*** PROVIDED RECORDS ***
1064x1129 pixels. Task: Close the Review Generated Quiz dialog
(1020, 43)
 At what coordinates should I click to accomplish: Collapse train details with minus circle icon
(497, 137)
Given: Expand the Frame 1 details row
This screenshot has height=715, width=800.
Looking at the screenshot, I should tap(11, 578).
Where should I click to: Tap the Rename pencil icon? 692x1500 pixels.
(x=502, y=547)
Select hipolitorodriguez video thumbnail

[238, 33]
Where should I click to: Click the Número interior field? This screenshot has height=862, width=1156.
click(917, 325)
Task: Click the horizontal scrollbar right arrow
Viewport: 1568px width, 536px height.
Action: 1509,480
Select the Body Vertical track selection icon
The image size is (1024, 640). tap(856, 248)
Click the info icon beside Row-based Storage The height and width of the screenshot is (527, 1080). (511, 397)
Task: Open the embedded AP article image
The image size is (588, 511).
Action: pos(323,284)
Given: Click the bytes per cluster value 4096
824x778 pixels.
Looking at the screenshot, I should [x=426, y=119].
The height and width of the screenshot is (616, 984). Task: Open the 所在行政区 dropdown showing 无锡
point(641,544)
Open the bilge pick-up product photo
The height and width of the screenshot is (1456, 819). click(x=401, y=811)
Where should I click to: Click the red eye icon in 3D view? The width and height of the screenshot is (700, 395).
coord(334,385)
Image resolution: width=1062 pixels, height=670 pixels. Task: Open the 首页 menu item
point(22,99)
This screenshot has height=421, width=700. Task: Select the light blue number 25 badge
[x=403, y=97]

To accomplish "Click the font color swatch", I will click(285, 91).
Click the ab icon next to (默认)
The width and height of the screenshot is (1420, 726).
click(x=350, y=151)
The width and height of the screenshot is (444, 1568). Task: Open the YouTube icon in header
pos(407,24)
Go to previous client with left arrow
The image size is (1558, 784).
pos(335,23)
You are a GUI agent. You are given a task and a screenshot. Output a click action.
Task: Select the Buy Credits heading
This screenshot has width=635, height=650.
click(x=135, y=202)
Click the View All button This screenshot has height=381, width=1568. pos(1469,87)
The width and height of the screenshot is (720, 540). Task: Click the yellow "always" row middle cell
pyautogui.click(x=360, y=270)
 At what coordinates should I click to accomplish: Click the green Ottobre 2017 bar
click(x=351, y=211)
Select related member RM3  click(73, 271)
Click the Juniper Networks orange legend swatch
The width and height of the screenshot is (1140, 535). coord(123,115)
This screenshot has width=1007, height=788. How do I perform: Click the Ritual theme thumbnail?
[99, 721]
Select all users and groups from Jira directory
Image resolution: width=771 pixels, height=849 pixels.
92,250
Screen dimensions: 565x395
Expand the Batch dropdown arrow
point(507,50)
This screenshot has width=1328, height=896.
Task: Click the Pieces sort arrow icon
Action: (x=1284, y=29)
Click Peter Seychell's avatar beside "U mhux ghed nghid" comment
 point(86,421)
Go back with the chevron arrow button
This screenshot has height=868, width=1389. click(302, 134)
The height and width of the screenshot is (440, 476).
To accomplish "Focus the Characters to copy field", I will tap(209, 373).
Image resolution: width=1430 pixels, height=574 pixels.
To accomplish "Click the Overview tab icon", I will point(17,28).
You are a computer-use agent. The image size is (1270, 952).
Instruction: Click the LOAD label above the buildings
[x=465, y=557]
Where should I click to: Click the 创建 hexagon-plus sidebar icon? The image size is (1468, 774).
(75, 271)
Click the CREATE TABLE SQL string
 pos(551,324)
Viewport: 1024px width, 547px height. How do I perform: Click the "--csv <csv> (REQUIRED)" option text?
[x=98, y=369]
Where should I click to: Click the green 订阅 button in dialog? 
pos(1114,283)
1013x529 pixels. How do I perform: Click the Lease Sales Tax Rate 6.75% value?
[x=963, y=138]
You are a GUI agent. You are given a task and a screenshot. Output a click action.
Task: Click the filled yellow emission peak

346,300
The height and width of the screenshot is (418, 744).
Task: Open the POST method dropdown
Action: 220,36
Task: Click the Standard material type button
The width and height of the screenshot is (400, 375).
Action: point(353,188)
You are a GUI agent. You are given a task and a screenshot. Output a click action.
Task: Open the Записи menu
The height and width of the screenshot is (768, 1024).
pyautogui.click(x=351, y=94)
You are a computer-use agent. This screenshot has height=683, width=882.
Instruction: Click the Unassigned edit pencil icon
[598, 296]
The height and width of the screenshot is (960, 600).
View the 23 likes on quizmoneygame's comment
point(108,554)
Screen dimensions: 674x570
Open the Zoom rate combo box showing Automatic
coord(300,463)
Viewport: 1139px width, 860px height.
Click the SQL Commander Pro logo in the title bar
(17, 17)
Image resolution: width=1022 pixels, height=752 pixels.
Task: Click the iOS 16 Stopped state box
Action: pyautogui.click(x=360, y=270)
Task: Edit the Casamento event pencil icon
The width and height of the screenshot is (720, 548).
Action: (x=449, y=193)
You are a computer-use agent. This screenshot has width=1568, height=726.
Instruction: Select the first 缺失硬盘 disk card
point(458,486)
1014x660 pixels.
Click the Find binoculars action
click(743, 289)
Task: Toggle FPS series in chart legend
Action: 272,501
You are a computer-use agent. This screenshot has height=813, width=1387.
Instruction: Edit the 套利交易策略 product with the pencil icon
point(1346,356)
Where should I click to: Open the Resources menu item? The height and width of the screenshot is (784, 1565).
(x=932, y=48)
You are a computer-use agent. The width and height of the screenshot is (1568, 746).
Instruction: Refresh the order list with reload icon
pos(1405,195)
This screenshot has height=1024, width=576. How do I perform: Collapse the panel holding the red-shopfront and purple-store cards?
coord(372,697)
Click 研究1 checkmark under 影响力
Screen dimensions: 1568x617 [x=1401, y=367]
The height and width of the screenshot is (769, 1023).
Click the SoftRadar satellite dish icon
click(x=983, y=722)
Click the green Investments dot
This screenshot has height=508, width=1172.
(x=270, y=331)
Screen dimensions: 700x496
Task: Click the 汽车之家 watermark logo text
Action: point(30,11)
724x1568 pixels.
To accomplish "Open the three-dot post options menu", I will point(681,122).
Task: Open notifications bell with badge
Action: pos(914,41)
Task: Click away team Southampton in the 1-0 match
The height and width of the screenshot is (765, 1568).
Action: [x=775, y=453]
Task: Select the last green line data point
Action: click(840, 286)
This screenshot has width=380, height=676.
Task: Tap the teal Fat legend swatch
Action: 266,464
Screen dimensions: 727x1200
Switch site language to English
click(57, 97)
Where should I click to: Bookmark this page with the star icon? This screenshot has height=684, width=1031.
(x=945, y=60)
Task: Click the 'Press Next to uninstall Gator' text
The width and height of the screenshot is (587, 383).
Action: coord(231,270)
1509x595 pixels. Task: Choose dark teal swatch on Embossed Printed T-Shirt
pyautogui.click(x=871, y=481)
*** End of PROVIDED RECORDS ***
REQUIRED ACTION
In the entries above, find the line holding "Task: Click the filled yellow emission peak" and the line holding "Viewport: 1139px width, 860px height."; print both of them and every line between, exactly, and nothing else.

EXERCISE SOLUTION
Task: Click the filled yellow emission peak

346,300
The height and width of the screenshot is (418, 744).
Task: Open the POST method dropdown
Action: 220,36
Task: Click the Standard material type button
The width and height of the screenshot is (400, 375).
Action: point(353,188)
You are a GUI agent. You are given a task and a screenshot. Output a click action.
Task: Open the Записи menu
The height and width of the screenshot is (768, 1024).
pyautogui.click(x=351, y=94)
You are a computer-use agent. This screenshot has height=683, width=882.
Instruction: Click the Unassigned edit pencil icon
[598, 296]
The height and width of the screenshot is (960, 600).
View the 23 likes on quizmoneygame's comment
point(108,554)
Screen dimensions: 674x570
Open the Zoom rate combo box showing Automatic
coord(300,463)
Viewport: 1139px width, 860px height.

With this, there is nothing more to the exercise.